* Records:
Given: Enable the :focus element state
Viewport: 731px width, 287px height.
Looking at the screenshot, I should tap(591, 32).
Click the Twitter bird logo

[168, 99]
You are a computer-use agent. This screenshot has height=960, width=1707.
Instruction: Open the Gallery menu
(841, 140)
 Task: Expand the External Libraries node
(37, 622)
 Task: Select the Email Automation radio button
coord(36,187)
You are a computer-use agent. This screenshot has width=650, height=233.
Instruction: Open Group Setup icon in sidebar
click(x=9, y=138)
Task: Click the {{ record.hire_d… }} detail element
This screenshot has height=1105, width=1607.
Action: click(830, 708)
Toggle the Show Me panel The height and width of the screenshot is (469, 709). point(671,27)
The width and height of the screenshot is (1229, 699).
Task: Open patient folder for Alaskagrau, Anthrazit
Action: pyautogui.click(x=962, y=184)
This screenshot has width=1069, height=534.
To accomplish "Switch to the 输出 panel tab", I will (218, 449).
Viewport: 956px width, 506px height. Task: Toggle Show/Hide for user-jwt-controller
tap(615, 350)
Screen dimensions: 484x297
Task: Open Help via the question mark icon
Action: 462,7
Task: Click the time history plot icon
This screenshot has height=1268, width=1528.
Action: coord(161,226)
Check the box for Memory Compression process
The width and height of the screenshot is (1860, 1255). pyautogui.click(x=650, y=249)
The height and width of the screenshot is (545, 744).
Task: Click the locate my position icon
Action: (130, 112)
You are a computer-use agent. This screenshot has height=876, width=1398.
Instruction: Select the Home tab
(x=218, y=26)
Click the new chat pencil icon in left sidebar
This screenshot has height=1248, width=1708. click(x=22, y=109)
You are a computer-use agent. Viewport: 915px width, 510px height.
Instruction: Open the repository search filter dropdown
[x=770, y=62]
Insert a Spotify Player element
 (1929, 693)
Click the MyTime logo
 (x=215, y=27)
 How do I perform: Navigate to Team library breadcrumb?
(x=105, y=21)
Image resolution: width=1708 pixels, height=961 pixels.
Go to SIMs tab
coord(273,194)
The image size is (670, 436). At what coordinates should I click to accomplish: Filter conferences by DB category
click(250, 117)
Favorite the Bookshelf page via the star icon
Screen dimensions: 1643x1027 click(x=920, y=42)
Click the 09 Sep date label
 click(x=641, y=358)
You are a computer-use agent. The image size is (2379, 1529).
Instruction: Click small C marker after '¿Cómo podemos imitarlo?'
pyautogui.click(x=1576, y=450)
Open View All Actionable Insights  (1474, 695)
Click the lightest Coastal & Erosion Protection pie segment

* Your assignment:
Each record is to be reproduced exactly as it appears.

* Final answer:
Given: Enable the :focus element state
Viewport: 731px width, 287px height.
Looking at the screenshot, I should tap(591, 32).
Click the Twitter bird logo

[168, 99]
You are a computer-use agent. This screenshot has height=960, width=1707.
Instruction: Open the Gallery menu
(841, 140)
 Task: Expand the External Libraries node
(37, 622)
 Task: Select the Email Automation radio button
coord(36,187)
You are a computer-use agent. This screenshot has width=650, height=233.
Instruction: Open Group Setup icon in sidebar
click(x=9, y=138)
Task: Click the {{ record.hire_d… }} detail element
This screenshot has height=1105, width=1607.
Action: click(830, 708)
Toggle the Show Me panel The height and width of the screenshot is (469, 709). point(671,27)
The width and height of the screenshot is (1229, 699).
Task: Open patient folder for Alaskagrau, Anthrazit
Action: pyautogui.click(x=962, y=184)
This screenshot has width=1069, height=534.
To accomplish "Switch to the 输出 panel tab", I will (218, 449).
Viewport: 956px width, 506px height. Task: Toggle Show/Hide for user-jwt-controller
tap(615, 350)
Screen dimensions: 484x297
Task: Open Help via the question mark icon
Action: 462,7
Task: Click the time history plot icon
This screenshot has height=1268, width=1528.
Action: coord(161,226)
Check the box for Memory Compression process
The width and height of the screenshot is (1860, 1255). pyautogui.click(x=650, y=249)
The height and width of the screenshot is (545, 744).
Task: Click the locate my position icon
Action: (130, 112)
You are a computer-use agent. This screenshot has height=876, width=1398.
Instruction: Select the Home tab
(x=218, y=26)
Click the new chat pencil icon in left sidebar
This screenshot has height=1248, width=1708. click(x=22, y=109)
You are a computer-use agent. Viewport: 915px width, 510px height.
Instruction: Open the repository search filter dropdown
[x=770, y=62]
Insert a Spotify Player element
 (1929, 693)
Click the MyTime logo
 (x=215, y=27)
 How do I perform: Navigate to Team library breadcrumb?
(x=105, y=21)
Image resolution: width=1708 pixels, height=961 pixels.
Go to SIMs tab
coord(273,194)
The image size is (670, 436). At what coordinates should I click to accomplish: Filter conferences by DB category
click(250, 117)
Favorite the Bookshelf page via the star icon
Screen dimensions: 1643x1027 click(x=920, y=42)
Click the 09 Sep date label
 click(x=641, y=358)
You are a computer-use agent. The image size is (2379, 1529).
Instruction: Click small C marker after '¿Cómo podemos imitarlo?'
pyautogui.click(x=1576, y=450)
Open View All Actionable Insights  (1474, 695)
Click the lightest Coastal & Erosion Protection pie segment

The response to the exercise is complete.